= SELECTED TEXT =
▶

James Brudenell, 7th Earl of Cardigan proves singularly representative of aristocratic shortcomings. The only son in a family of daughters, he grew spoiled by parental dotage, generating an egotism mixed with dreams of military glory. By adulthood Cardigan was an almost caricature nobleman: handsome and gallant, but arrogant, snobbish and short-tempered. Woodham-Smith's claim that Cardigan's "glorious golden head had nothing in it" (15) is unfair; biographer Saul David shows that Cardigan was both intelligent and a good student. However, Cardigan certainly lacked in other areas: common sense, tact and especially temperance.

◀

Pick up the passage on the 7th Earl of Cardigan after its final sentence and carry it forward. The records that follow have no connection to the passage on the Earl of Cardigan.

= RAW DATA =
▶

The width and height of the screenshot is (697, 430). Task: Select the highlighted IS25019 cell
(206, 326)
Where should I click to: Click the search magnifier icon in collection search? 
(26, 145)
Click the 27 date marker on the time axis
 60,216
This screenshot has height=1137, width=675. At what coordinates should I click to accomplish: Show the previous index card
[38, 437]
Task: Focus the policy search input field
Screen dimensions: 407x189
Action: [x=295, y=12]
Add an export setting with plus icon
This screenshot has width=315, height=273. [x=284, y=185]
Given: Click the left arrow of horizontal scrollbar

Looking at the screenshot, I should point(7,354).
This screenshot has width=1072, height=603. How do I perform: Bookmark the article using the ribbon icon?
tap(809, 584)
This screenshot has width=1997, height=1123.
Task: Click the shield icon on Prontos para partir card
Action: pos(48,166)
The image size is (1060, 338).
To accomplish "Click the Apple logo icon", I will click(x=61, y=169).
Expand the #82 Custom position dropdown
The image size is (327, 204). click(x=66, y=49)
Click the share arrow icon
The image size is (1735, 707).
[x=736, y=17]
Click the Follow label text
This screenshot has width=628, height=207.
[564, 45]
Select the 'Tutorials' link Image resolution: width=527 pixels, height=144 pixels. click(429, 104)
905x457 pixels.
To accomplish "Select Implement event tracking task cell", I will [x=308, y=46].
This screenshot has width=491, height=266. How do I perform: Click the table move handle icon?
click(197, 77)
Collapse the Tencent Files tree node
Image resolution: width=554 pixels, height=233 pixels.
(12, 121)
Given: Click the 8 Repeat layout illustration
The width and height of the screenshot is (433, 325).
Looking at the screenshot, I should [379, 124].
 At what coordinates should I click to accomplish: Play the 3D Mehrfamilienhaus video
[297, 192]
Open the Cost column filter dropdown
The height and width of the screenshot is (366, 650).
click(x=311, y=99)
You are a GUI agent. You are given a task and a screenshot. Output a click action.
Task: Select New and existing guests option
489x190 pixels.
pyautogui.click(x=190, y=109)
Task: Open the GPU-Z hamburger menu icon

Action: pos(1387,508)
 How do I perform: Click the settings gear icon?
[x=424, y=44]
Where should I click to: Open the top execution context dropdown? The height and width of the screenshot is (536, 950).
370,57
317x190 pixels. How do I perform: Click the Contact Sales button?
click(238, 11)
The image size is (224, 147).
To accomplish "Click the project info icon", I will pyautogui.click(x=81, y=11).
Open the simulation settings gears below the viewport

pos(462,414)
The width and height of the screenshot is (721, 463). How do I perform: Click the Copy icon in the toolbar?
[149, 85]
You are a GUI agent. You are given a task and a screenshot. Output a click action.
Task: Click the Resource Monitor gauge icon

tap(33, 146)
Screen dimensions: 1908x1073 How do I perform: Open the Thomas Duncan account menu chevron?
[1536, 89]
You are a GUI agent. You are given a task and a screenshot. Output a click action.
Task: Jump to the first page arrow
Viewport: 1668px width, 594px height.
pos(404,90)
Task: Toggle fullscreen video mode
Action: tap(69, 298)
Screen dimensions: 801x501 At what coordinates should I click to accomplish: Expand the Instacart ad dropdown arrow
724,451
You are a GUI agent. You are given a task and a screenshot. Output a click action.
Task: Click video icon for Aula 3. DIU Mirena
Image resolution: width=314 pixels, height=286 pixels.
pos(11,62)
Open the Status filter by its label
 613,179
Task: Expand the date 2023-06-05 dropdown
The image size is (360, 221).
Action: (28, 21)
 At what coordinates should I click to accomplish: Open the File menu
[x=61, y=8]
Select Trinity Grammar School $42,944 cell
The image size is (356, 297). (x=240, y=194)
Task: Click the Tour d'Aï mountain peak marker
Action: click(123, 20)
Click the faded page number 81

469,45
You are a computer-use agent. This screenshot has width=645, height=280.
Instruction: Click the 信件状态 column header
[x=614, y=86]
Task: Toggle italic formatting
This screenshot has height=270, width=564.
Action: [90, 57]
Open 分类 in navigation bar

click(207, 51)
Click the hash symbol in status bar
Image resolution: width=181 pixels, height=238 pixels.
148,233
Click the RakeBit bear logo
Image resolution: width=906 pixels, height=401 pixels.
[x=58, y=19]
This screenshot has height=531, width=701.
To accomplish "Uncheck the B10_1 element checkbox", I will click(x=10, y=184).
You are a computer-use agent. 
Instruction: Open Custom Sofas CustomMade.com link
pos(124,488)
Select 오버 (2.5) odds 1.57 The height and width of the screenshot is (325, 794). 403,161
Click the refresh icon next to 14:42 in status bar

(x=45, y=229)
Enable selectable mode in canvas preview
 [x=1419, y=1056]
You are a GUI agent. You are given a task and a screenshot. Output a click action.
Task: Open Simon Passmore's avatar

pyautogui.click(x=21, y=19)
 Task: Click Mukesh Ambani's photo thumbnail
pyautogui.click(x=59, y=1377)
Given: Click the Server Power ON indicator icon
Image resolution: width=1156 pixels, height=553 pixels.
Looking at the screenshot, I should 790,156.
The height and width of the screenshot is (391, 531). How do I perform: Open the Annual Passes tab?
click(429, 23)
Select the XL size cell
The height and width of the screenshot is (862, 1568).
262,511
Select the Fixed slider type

◀

= TASK RESPONSE =
Commanding first the 15th, and later the 11th Hussars, Cardigan proved harshly exacting. His stringent standards made the 11th Hussars England's premiere cavalry regiment, but they also engendered the loathing of his officers and men. He certainly kept England's press abuzz with sundry scandals. Minor breaches of etiquette sent him into apoplexy: he scandalized the Army by blackballing John Reynolds, a young captain who dared serve Moselle at a champagne dinner (the famous "black bottle" affair), and flogging a soldier on Easter Sunday. Cardigan himself violated societal mores through repeated duels and scandalous love affairs. He was publicly booed at theaters and public gatherings, becoming a perennial headache for his superiors. An exasperated Duke of Wellington proclaimed "he had never known the time of the staff... to be taken up in so useless a manner" (100).
Profiled in parallel is George Bingham, 3rd Earl of Lucan. Lucan easily bested Cardigan in sheer bloody-minded nastiness. He gained infamy for cruelly managing his Mayo estates during the Irish potato famine. Consolidating land holdings and evicting tenants en mass, he caused untold suffering among his subjects and intense hatred: "it is doubtful if he considered the Irish as human beings at all" (113). Like Cardigan, he was also a martinet of the worst sort, a brutal taskmaster "perpetually entangled in trifles" (33) in commanding his troops and often contemptuous of superiors. Lucan found increasingly petty and bizarre ways of exerting authority: at one point, he ordered his cavalry drilled in antiquated Napoleonic tactics against Raglan's express orders.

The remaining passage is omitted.